▶ _WORK INSTRUCTION_: Could you copy, exactly as written, every line from the first line of the records through the one containing "This screenshot has width=1824, height=1480."?

EXTRACTED DATA section start

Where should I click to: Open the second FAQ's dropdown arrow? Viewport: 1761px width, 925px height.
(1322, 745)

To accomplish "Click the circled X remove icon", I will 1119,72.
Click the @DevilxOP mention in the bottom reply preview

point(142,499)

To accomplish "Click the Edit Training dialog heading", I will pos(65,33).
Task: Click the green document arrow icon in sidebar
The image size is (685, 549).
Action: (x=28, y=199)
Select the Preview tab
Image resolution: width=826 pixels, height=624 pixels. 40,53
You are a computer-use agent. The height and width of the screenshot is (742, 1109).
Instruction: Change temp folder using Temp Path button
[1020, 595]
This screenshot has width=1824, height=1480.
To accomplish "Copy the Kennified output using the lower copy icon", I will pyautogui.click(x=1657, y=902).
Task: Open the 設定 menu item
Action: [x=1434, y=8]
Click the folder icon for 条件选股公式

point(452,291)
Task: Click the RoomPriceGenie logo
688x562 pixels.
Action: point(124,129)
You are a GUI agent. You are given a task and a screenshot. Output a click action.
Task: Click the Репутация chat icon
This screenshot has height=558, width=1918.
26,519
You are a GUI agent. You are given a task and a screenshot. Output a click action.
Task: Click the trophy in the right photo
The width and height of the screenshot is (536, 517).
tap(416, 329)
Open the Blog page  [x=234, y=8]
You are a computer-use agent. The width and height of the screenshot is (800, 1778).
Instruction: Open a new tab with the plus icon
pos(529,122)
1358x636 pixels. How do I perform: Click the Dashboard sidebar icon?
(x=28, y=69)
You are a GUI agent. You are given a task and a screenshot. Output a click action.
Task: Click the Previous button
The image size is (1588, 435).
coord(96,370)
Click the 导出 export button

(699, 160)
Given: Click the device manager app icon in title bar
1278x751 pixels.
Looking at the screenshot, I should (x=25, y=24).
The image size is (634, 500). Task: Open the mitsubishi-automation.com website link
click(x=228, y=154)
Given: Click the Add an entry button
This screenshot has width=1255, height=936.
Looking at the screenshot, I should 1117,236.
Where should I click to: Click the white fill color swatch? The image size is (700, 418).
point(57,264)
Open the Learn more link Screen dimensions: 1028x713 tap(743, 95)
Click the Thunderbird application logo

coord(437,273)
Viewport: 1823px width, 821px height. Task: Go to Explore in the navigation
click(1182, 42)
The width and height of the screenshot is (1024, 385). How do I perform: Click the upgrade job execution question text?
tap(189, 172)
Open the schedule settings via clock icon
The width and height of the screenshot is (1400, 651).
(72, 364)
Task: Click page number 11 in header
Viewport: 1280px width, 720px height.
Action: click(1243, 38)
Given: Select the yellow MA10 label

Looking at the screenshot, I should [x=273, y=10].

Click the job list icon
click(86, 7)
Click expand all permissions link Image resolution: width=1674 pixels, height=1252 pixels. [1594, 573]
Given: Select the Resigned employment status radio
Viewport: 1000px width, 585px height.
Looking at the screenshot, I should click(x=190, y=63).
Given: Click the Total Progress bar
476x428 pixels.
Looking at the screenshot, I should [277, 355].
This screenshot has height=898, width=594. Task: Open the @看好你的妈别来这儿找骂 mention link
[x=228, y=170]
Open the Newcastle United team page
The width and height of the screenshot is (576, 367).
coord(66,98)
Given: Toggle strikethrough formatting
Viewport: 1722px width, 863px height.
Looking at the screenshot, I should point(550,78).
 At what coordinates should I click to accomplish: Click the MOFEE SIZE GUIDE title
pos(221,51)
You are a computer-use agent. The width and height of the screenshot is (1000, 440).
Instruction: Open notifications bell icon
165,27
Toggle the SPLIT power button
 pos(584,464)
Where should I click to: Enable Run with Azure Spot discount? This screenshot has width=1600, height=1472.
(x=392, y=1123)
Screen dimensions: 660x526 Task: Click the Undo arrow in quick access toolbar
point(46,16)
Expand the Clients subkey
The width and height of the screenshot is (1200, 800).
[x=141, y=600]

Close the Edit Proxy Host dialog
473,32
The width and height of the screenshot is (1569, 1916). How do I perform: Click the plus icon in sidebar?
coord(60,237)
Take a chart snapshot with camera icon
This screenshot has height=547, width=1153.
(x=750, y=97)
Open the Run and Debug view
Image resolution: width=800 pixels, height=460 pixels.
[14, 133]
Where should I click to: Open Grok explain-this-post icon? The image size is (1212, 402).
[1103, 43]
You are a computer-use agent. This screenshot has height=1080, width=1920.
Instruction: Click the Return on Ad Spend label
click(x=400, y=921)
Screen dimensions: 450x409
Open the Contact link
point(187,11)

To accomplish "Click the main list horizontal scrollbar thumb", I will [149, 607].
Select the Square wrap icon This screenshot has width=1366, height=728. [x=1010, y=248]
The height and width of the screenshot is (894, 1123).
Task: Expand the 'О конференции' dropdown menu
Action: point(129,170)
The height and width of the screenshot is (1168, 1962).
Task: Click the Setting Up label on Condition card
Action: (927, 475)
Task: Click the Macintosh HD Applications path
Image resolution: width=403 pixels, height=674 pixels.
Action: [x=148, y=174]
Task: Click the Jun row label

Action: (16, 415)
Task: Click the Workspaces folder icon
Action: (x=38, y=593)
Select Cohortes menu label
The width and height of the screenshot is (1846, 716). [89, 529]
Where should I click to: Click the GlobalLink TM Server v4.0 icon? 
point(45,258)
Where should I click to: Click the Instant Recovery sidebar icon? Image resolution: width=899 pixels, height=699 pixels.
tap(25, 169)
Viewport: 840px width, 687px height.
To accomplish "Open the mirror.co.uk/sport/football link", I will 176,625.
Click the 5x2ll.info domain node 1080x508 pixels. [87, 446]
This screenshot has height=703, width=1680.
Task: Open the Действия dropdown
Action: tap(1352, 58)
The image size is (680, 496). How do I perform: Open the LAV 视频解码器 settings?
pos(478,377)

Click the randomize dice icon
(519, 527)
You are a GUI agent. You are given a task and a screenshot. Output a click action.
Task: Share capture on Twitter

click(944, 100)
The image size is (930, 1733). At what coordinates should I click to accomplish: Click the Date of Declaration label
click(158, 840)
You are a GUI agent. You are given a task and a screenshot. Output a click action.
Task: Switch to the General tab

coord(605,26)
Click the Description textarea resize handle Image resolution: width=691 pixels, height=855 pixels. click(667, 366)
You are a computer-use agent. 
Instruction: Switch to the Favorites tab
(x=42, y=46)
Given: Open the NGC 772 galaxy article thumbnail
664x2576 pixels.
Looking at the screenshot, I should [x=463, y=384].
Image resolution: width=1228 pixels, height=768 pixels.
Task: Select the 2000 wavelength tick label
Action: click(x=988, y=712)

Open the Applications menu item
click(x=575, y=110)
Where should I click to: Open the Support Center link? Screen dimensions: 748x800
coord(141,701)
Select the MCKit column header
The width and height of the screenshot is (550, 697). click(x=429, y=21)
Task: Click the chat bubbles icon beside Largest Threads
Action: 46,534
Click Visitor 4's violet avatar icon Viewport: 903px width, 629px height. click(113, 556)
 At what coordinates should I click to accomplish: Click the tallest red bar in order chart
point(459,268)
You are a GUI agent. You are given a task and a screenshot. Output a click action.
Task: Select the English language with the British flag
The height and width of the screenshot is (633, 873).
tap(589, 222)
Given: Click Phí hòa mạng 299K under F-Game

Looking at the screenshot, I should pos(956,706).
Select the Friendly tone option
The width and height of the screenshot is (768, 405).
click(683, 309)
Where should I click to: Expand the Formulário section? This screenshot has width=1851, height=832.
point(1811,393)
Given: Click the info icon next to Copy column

EXTRACTED DATA section end

▶ _YOUR RESPONSE_:
Where should I click to: Open the second FAQ's dropdown arrow? Viewport: 1761px width, 925px height.
(1322, 745)

To accomplish "Click the circled X remove icon", I will 1119,72.
Click the @DevilxOP mention in the bottom reply preview

point(142,499)

To accomplish "Click the Edit Training dialog heading", I will pos(65,33).
Task: Click the green document arrow icon in sidebar
The image size is (685, 549).
Action: (x=28, y=199)
Select the Preview tab
Image resolution: width=826 pixels, height=624 pixels. 40,53
You are a computer-use agent. The height and width of the screenshot is (742, 1109).
Instruction: Change temp folder using Temp Path button
[1020, 595]
This screenshot has width=1824, height=1480.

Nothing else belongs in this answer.